Marc glanced up at the lavish entablature that housed the headquarters of Fleet, Inc. Buildings that evoked stability instilled in him a sense of solidness and virtue. He proceeded to the Executive Offices on the eighth floor. Tapping lightly on 801, there was the gruff: “Enter!” and he walked in smiling at the big, craggy head, of the ‘Old Man of the Mountain’, his bilious Director, Magnus Hildstrom, former CIA Section Chief in Baghdad. From the lofty office’s huge windows the Capitol Building was framed prominently.

“You tell me, Halvers, what happened.” Magnus Hildstrom was brusque and to the point, and the light from his brittle-blue eyes seemed able to cut through steel. Marc didn’t feel intimidated, more put upon. He wasn’t going to sit through a cross-examination.

“There isn’t much to tell. With the testing ended, I was released. My charge wished to leave and requested that I accompany her.”

Hildstrom had his sources, tapping a pen on his note pad. A tablet and a few file folders completed the contents on the top of the desk. His searching look was so serious that Marc felt Magnus must’ve known everything there was to know.

“And then what?” he snapped.

“Dr. Litel was a bit stressed and I accompanied her on some private business to Frankfurt. It was on our own time.”

The shifty old satyr winked. “Right, Halvers! Keep close by at our lodgings—your old room is available. Await further orders. That’s all—oh, and good to see you back in one piece.”

Marc’s suspicion piqued with that final sentence “good to see you back in one piece,” the most uncharacteristically friendly thing that Magnus Hildstrom had ever said to him.
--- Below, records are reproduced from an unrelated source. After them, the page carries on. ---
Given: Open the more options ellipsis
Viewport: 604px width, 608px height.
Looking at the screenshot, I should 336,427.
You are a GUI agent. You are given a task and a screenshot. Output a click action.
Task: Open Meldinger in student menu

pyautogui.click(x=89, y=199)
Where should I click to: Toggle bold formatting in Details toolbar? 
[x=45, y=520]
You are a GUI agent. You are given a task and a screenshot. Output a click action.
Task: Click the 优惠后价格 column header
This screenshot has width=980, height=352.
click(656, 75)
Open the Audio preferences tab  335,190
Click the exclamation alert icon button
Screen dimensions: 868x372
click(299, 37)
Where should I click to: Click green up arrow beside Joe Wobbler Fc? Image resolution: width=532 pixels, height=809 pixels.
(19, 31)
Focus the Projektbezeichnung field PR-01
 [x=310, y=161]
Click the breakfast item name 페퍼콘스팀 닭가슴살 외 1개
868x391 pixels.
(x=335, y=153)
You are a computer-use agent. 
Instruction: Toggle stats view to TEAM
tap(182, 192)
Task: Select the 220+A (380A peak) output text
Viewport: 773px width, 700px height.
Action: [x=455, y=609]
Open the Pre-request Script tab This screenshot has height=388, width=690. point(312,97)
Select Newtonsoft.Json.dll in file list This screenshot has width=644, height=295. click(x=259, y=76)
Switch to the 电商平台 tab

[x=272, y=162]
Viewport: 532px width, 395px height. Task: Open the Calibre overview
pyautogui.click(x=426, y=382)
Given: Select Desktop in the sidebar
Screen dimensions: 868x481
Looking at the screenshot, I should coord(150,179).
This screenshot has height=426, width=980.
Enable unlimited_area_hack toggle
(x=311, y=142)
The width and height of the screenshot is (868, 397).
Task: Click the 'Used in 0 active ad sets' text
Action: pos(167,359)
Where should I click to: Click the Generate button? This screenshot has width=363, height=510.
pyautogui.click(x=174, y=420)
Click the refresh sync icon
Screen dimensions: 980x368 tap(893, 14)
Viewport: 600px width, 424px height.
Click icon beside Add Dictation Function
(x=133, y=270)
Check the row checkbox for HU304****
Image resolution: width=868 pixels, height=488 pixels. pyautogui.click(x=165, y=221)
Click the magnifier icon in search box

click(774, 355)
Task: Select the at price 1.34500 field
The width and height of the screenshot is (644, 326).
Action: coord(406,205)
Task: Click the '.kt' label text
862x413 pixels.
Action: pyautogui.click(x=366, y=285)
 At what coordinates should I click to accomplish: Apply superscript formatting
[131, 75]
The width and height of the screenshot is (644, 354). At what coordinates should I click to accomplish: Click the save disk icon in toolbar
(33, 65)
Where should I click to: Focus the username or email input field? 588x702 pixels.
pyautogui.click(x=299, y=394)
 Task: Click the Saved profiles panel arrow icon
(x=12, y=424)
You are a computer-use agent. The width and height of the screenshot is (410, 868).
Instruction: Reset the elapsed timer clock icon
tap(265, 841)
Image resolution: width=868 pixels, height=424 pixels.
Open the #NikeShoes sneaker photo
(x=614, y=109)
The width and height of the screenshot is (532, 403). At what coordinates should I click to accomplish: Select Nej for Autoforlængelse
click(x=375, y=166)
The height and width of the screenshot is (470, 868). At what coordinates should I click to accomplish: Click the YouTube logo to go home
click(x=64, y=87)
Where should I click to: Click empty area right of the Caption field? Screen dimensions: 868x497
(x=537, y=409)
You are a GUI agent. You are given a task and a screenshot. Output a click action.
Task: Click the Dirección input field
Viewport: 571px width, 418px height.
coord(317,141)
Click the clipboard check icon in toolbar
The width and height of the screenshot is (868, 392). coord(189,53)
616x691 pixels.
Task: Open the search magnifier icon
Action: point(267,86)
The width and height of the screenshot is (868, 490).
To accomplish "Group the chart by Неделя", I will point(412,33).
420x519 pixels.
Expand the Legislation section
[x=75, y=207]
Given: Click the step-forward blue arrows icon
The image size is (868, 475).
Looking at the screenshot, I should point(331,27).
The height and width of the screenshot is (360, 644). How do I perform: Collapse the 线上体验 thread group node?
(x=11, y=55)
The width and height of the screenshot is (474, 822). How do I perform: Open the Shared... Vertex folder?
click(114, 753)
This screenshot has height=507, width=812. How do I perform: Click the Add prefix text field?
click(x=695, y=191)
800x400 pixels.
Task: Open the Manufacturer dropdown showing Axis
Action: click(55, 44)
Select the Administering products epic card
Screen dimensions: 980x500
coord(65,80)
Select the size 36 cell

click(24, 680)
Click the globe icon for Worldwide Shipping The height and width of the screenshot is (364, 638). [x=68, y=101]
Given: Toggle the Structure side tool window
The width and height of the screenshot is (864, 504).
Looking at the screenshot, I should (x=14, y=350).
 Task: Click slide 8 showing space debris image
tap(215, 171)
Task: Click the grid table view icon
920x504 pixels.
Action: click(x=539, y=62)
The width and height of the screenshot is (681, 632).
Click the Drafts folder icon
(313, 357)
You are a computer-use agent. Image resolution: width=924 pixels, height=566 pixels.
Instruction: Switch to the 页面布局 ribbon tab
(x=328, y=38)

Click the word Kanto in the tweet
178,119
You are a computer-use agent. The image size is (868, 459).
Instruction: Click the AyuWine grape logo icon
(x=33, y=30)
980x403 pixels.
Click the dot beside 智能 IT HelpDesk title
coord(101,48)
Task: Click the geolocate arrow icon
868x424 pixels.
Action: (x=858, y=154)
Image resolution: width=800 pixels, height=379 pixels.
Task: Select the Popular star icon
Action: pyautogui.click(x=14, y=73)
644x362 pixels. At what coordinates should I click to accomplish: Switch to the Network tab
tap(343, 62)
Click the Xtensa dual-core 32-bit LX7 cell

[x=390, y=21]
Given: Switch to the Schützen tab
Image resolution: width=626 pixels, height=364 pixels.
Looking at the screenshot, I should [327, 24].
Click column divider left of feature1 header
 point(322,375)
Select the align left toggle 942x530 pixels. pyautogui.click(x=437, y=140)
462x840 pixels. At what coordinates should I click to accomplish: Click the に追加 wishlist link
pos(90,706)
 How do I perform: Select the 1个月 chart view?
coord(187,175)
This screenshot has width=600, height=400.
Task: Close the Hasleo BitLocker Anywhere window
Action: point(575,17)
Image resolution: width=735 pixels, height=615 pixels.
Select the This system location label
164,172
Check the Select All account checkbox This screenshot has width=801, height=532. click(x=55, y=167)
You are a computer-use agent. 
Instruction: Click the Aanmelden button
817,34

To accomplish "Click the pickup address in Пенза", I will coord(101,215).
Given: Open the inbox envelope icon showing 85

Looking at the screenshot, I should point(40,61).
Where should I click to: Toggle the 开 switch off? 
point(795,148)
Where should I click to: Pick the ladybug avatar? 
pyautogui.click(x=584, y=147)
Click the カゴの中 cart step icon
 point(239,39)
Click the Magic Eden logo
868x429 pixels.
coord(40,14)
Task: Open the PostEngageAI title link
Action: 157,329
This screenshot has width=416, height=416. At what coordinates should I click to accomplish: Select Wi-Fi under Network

The others in the big bunker farther away had had no direct view and most probably would’ve been told a cover story. The test ran according to plan, they must have been informed, thought Marc. The government comes up with a hundred phony stories a week. He was impatient to be with Sarah again. But he understood that it was also important to give her time to recuperate…

Those events of eight years ago had returned with fateful force. She had given him no warning of any trouble. The reason should be self-evident: all electronic devices were monitored by F.I.S.T.